It’s late. Again. I’m still in the office working on a budget proposal, an itinerary for a conference call, and working out some more damage control as I find myself in the middle of transition, turmoil, and uncertainty. Let me say that this is not a very fun place to be.
In starting this new job, I knew it would be more than I bargained for. More than I was trained for. More than I had experience to offer. But I truly believed it was a calling. I still do. But today is a day I waver a bit and wonder if this was the right call.
Just a tiny bit.
There has been an unprecedented amount of turmoil in the place I work. Much of it is in my area. It’s interesting I really didn’t realize what I was walking into. However, I keep reminding myself that if it were easy to lead, everyone would. If it were easy to walk through culture shift, everyone would. So here I sit exhausted again. Second guessing myself. It’s only taken three months for the honeymoon to be over and people begin to lose confidence in me. I’ve made enemies. Come across a few really strong situations. Seen 50% of my staff resign or be removed. I’m hoping this is the worst of it, but I’m not entirely convinced it is. Yet. It’s the valley. The storm before the calm.

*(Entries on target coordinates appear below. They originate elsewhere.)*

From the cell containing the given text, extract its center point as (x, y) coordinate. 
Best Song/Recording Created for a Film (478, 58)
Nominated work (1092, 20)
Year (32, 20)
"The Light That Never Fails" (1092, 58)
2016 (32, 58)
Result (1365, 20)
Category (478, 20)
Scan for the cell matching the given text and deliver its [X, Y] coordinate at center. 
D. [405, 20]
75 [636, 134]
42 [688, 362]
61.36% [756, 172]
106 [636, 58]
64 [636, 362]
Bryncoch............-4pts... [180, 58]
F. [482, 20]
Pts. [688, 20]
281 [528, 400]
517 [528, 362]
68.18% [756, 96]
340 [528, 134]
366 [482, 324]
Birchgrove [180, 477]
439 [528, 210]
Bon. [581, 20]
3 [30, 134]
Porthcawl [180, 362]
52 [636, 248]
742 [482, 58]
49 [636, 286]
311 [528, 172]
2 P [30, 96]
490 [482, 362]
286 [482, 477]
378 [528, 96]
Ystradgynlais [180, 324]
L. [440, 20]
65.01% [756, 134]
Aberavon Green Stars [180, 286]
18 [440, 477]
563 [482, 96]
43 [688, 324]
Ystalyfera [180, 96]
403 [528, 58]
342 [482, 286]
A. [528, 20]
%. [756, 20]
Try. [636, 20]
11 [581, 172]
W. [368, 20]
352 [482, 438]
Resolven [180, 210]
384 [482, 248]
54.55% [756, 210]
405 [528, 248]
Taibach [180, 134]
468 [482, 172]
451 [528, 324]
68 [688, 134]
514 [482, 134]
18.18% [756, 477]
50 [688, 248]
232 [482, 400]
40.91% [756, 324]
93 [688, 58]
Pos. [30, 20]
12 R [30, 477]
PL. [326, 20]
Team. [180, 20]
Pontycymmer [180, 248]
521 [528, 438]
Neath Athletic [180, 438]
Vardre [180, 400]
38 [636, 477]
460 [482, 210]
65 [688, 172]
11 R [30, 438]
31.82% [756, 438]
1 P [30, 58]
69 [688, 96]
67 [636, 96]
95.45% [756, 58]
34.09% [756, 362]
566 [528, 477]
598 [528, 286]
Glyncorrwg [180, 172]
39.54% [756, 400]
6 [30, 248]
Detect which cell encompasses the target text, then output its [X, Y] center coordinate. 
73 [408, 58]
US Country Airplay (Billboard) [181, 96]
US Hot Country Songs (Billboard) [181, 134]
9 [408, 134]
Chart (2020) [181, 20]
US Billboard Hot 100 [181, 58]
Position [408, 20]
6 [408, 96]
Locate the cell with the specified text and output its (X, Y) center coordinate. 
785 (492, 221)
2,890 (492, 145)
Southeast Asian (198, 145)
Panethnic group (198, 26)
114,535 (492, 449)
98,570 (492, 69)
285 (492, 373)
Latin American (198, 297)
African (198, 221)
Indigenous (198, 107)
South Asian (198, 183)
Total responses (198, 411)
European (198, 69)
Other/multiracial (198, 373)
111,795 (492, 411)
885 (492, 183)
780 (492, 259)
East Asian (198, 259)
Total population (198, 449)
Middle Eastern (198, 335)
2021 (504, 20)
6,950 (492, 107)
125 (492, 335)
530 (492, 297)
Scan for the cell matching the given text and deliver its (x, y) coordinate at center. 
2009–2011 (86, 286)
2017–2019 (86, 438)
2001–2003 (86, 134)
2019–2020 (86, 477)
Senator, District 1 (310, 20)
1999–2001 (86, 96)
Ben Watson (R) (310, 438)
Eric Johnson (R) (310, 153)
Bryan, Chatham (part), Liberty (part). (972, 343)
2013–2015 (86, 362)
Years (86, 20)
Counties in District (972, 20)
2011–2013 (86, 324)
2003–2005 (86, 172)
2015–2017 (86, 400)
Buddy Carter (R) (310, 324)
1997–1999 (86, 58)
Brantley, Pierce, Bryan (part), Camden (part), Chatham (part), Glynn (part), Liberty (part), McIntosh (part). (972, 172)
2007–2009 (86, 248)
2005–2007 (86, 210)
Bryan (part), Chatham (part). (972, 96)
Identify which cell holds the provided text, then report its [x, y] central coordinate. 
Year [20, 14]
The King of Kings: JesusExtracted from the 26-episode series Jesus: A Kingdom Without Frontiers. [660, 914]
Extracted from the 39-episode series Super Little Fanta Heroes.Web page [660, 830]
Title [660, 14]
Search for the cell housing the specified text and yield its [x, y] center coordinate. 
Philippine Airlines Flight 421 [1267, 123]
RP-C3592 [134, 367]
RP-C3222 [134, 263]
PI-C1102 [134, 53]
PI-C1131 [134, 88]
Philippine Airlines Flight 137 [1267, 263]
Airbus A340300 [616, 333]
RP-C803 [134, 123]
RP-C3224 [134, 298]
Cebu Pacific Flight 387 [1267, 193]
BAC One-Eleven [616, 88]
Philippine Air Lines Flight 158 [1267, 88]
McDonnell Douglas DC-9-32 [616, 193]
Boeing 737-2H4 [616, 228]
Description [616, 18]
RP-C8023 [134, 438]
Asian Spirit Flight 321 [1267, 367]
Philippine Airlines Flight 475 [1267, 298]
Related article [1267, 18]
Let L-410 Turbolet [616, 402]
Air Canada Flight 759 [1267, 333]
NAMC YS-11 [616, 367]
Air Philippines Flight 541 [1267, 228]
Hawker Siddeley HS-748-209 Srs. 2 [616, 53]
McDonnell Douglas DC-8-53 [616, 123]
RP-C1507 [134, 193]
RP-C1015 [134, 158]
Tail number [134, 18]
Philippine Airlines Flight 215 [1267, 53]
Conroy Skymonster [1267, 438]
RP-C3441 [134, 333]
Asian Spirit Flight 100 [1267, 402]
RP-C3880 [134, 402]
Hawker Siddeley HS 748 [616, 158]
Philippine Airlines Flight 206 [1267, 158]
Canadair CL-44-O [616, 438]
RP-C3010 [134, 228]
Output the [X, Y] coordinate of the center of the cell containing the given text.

Awhile back when Nathan and I were running, we were talking about another job opportunity to consider. I was also taking two classes for my M.A. Micki was finishing hers. I was teaching a class at church. There was chaos all around. It was interesting as we spoke about options and where my life was at the time, I remember him saying, “Embrace the chaos. Don’t run from it. Choose to find God in it.” As we talked about it, it became evident that in the valley are usually some of the most intimate times with Abba I’ve had. Look at the Bible and the valley is many times equated with intimacy. It’s when we’re stripped away that we finally come to the realization that He’s here.
All too many times, even in the past three months of entering into this position, I’ve led on my own strength. Let’s be honest, we all do. (At least I think we do). But there’s something to be said on a day when you feel like you’re the only one holding things together and you’re not quite sure if it’s right or worth it where your anchor is. I know Who mine is. Even stronger are colleagues who have encouraged me that we’re leading the right way. Or bishops who have cheered us on and affirmed us. In the valley, sometimes the perspective is blurred. In the valley there are casualties. There’s dirt. It’s messy. Bloody sometimes. But my Anchor holds me true.
There’s freedom for me in the valley tonight that I didn’t jump into this position for any other reason than a calling to come and lead and build the Kingdom with others who want the same. A Holy calling. From The Holy One. And that calling was confirmed by leaders who appointed me and believe in me. Strengthened by colleagues who stand with me. Abba wired me to see things from 30,000 feet. So the valley sometimes is particularly hard. However, the best part of the valley is that He is there. And good is there. The shadow proves the sunshine. So tonight I lead from the valley. I lead with an Anchor that’s stronger than steel, friendships, appointments, money, technology, and authority. I lead in the night with my Abba. Imperfect. But with a flashlight.